EXERCISE DIRECTIONS
All of the entries need to be set down exactly as they read.
DATA FOR THIS EXERCISE START
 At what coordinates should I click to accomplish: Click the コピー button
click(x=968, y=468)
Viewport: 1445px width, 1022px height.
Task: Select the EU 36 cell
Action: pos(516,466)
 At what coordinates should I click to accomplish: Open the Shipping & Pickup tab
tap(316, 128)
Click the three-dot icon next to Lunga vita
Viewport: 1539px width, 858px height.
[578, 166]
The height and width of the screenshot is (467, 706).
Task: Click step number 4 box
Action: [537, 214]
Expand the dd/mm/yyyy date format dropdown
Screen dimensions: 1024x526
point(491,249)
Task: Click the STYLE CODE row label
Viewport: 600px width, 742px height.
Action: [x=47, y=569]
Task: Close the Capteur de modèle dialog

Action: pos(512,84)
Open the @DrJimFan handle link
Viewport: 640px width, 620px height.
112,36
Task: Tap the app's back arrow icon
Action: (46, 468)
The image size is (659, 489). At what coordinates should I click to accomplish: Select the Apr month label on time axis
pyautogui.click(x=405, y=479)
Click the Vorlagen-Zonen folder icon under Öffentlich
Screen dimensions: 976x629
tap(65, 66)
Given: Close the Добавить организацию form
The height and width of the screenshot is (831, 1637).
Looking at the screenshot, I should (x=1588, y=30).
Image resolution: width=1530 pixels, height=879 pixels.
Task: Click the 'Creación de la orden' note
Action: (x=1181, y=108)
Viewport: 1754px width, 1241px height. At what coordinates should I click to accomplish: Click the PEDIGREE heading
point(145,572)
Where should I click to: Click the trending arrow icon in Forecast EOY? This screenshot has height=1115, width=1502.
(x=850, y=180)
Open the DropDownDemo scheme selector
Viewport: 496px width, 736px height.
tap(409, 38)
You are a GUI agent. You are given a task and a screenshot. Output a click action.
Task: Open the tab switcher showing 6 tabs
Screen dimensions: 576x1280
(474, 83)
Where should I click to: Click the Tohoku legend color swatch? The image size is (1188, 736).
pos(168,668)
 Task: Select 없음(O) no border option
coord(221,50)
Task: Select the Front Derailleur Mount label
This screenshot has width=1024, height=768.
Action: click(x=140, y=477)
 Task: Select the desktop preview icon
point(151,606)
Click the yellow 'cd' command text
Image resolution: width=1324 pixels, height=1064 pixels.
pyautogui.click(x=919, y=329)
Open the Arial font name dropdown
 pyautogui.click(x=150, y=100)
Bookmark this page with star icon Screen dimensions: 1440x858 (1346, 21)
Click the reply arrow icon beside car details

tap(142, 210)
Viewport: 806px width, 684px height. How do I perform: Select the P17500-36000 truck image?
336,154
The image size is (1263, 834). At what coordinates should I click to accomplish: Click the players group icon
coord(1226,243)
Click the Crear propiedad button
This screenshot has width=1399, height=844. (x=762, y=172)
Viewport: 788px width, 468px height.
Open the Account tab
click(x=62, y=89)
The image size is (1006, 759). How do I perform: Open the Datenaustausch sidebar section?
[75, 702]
DATA FOR THIS EXERCISE END
EXPECTED ANSWER
 At what coordinates should I click to accomplish: Click the コピー button
click(x=968, y=468)
Viewport: 1445px width, 1022px height.
Task: Select the EU 36 cell
Action: pos(516,466)
 At what coordinates should I click to accomplish: Open the Shipping & Pickup tab
tap(316, 128)
Click the three-dot icon next to Lunga vita
Viewport: 1539px width, 858px height.
[578, 166]
The height and width of the screenshot is (467, 706).
Task: Click step number 4 box
Action: [537, 214]
Expand the dd/mm/yyyy date format dropdown
Screen dimensions: 1024x526
point(491,249)
Task: Click the STYLE CODE row label
Viewport: 600px width, 742px height.
Action: [x=47, y=569]
Task: Close the Capteur de modèle dialog

Action: pos(512,84)
Open the @DrJimFan handle link
Viewport: 640px width, 620px height.
112,36
Task: Tap the app's back arrow icon
Action: (46, 468)
The image size is (659, 489). At what coordinates should I click to accomplish: Select the Apr month label on time axis
pyautogui.click(x=405, y=479)
Click the Vorlagen-Zonen folder icon under Öffentlich
Screen dimensions: 976x629
tap(65, 66)
Given: Close the Добавить организацию form
The height and width of the screenshot is (831, 1637).
Looking at the screenshot, I should (x=1588, y=30).
Image resolution: width=1530 pixels, height=879 pixels.
Task: Click the 'Creación de la orden' note
Action: (x=1181, y=108)
Viewport: 1754px width, 1241px height. At what coordinates should I click to accomplish: Click the PEDIGREE heading
point(145,572)
Where should I click to: Click the trending arrow icon in Forecast EOY? This screenshot has height=1115, width=1502.
(x=850, y=180)
Open the DropDownDemo scheme selector
Viewport: 496px width, 736px height.
tap(409, 38)
You are a GUI agent. You are given a task and a screenshot. Output a click action.
Task: Open the tab switcher showing 6 tabs
Screen dimensions: 576x1280
(474, 83)
Where should I click to: Click the Tohoku legend color swatch? The image size is (1188, 736).
pos(168,668)
 Task: Select 없음(O) no border option
coord(221,50)
Task: Select the Front Derailleur Mount label
This screenshot has width=1024, height=768.
Action: click(x=140, y=477)
 Task: Select the desktop preview icon
point(151,606)
Click the yellow 'cd' command text
Image resolution: width=1324 pixels, height=1064 pixels.
pyautogui.click(x=919, y=329)
Open the Arial font name dropdown
 pyautogui.click(x=150, y=100)
Bookmark this page with star icon Screen dimensions: 1440x858 (1346, 21)
Click the reply arrow icon beside car details

tap(142, 210)
Viewport: 806px width, 684px height. How do I perform: Select the P17500-36000 truck image?
336,154
The image size is (1263, 834). At what coordinates should I click to accomplish: Click the players group icon
coord(1226,243)
Click the Crear propiedad button
This screenshot has width=1399, height=844. (x=762, y=172)
Viewport: 788px width, 468px height.
Open the Account tab
click(x=62, y=89)
The image size is (1006, 759). How do I perform: Open the Datenaustausch sidebar section?
[75, 702]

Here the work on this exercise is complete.